Approximately the only people who can bash advertising without hypocrisy are subsistence farmers. The rest of us are paid to satisfy artificially inseminated needs. Perhaps our specific industries and employers use classier, higher-quality, and more subtle forms of advertisement, but in a truly ad-free world, we'd not spend money on anything but staying fed, warm, and reproductive.

superuser2 commented on Hollywood as We Know It Is Over   vanityfair.com/news/2017/... · Posted by u/jamessun
vostok · 9 years ago
Hollywood is being disrupted as we speak. Look at the incredible success of Annapurna, A24, and the original content by Netflix and Amazon.
superuser2 · 9 years ago
Original content by Netflix and Amazon is produced by the same companies, people, and tools as the rest of Hollywood's output, just for a different distribution system.
superuser2 commented on San Francisco's public defecation map – highlights a shitty situation   engadget.com/2014/11/21/s... · Posted by u/rm2904
superuser2 · 9 years ago
Forget exhaust, this is the real air quality problem.
superuser2 commented on Messaging Is the One Thing People Do More Than Anything Else on Their Phone   medium.com/@peter.e.schro... · Posted by u/peterschroeder
JustSomeNobody · 9 years ago
What I want more than anything is a popular open protocol. I want to be able to choose between 10 different messaging apps on each of the platforms that I use and they all speak the same protocol.
superuser2 · 9 years ago
We have this, it's called SMTP and IMAP.

If you feel (as I do) that they haven't sufficiently adapted to the current era, why do you think any other open protocol would be able to change more easily?

superuser2 commented on Ask HN: Will we ever have affordable and attractive urban housing for all?    · Posted by u/drcross
superuser2 · 9 years ago
The prevailing winds in the regulatory climate do not seem to point towards a skyscraper construction boom anytime soon.

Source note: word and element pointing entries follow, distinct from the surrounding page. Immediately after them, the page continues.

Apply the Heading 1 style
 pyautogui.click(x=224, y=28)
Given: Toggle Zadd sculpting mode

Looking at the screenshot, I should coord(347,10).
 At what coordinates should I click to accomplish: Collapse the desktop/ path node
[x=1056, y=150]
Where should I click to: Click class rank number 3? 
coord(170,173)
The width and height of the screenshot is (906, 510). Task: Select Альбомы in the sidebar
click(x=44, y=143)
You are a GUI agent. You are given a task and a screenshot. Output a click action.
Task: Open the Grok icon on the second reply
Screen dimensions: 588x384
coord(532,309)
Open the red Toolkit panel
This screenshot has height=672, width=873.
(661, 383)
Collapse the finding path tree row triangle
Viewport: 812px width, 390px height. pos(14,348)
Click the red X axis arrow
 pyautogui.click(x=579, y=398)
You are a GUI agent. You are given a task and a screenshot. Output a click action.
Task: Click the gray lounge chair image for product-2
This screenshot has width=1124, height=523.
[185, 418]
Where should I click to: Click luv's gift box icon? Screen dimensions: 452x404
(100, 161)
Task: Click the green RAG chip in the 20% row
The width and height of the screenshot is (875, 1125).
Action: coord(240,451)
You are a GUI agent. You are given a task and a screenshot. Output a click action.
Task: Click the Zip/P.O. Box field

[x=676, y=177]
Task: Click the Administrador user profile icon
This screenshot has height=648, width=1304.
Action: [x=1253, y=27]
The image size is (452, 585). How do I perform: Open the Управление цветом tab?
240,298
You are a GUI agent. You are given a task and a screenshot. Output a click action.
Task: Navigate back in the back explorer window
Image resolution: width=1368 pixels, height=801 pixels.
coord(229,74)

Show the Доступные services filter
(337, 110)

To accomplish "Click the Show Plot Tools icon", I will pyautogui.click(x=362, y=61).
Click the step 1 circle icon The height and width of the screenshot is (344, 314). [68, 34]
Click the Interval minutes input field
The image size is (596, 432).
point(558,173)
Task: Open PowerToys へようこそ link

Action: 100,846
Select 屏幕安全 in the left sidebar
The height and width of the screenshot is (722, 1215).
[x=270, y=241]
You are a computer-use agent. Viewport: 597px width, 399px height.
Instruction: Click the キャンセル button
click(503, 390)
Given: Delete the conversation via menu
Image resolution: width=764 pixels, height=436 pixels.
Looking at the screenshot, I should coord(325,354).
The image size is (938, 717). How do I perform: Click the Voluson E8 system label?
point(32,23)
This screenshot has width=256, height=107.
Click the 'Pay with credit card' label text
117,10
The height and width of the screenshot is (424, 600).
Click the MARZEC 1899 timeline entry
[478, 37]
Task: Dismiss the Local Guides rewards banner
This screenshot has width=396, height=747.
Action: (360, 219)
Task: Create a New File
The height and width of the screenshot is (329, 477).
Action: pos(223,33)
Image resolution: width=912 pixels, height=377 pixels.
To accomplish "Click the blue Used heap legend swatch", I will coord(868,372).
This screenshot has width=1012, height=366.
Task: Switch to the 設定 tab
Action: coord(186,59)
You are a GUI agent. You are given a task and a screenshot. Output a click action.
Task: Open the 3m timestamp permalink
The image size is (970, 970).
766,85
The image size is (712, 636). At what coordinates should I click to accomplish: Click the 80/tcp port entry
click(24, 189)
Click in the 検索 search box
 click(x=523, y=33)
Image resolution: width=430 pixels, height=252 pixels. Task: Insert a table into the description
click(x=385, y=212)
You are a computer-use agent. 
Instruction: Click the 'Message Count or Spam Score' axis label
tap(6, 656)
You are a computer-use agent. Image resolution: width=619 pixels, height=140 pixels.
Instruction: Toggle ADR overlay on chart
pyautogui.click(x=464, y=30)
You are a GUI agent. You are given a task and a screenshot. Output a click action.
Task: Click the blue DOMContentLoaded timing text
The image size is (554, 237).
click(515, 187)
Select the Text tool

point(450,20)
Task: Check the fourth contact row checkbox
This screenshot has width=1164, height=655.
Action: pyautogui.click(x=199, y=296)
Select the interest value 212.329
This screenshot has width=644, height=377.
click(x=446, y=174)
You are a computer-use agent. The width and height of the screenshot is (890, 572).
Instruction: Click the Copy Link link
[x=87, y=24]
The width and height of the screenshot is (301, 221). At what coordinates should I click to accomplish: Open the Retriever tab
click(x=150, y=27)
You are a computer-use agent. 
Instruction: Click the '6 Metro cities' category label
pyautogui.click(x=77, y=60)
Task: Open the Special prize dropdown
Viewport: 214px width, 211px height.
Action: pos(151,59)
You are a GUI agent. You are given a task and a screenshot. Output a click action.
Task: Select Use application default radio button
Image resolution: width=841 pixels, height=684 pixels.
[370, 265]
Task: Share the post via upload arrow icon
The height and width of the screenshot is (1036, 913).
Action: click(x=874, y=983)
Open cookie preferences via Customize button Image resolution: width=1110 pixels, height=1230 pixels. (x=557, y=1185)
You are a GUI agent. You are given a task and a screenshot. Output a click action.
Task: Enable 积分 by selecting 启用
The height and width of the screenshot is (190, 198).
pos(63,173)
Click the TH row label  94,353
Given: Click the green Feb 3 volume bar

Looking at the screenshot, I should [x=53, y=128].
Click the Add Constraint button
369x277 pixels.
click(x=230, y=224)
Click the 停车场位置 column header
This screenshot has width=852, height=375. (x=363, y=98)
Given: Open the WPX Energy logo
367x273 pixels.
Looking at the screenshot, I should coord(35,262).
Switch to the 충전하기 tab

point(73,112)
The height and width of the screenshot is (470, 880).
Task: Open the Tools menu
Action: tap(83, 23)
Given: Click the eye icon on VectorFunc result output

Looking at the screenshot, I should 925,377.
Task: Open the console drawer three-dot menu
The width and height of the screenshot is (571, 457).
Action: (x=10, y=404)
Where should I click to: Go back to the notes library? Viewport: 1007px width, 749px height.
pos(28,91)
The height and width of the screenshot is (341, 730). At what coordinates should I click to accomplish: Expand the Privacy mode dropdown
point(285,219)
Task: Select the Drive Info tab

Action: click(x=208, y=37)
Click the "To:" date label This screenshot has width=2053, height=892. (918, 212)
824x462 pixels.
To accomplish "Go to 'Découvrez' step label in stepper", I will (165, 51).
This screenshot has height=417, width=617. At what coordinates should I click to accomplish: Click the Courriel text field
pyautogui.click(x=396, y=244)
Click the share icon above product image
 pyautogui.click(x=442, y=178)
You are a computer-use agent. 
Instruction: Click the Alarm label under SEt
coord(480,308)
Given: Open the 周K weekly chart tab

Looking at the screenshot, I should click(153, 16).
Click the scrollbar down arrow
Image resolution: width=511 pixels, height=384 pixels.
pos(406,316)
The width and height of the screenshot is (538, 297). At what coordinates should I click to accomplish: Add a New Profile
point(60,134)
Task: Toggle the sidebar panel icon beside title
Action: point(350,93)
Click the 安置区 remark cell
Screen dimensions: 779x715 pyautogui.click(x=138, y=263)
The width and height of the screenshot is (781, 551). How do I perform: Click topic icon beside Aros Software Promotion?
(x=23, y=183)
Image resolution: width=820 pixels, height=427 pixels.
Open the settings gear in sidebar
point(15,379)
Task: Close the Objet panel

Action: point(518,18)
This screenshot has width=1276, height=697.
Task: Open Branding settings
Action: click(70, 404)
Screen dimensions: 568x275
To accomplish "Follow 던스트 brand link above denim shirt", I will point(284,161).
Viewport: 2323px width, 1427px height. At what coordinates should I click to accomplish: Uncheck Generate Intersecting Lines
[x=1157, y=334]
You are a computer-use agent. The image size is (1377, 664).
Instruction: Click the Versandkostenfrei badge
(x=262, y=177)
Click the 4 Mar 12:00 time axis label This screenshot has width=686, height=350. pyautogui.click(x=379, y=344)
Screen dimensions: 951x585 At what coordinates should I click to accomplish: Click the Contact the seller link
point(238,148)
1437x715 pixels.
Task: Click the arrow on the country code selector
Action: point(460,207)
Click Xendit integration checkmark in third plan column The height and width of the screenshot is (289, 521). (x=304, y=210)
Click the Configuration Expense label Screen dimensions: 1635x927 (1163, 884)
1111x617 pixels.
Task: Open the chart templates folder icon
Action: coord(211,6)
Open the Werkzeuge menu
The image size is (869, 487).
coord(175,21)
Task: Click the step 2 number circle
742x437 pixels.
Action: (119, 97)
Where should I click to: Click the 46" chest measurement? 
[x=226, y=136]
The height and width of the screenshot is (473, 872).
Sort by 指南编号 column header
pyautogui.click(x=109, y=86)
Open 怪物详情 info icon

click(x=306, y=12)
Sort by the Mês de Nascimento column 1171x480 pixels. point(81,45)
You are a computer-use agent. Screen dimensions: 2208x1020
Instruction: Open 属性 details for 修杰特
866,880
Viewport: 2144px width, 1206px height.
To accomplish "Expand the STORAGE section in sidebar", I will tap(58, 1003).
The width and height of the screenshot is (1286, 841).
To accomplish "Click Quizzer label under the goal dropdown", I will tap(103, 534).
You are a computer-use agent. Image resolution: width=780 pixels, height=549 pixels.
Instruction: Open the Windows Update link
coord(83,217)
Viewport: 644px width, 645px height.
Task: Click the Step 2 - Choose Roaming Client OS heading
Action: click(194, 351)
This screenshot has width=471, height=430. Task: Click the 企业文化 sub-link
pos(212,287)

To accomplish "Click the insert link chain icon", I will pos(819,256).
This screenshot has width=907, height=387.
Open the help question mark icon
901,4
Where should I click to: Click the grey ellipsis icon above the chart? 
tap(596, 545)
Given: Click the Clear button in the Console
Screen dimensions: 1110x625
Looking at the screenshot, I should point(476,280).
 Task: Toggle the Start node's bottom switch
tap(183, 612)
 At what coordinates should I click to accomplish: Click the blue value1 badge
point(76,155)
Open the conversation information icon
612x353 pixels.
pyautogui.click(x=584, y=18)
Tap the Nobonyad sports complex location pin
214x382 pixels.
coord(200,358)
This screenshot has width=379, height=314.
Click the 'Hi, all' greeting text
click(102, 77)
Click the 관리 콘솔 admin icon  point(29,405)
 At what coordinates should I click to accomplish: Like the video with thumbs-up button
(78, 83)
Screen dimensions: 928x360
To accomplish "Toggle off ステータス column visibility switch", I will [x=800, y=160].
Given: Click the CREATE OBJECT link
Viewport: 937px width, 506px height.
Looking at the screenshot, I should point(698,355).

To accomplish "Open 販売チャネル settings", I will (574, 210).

Over in technology, we're rapidly marching towards cheap household-scale solar panels and batteries, commodity autonomous driving technology, and cheap electric cars. Elon Musk's satellite constellation will deliver decent internet service regardless of the population density/economics needed to support fibre buildout. Telepresence is already good and keeps getting better.

The society coming down the line is one made of energy-independent prefab houses with no particular constraints on location (so they'll go to where land is cheapest), drastically improved freeway throughput (autonomous cars can pack much more densely), and car interiors not much different from small apartments (you'll be able to eat, sleep, and work while the computer drives).

So, as it gets easier to live farther from work, the economic incentives for everyone to cluster into a few square miles will diminish greatly.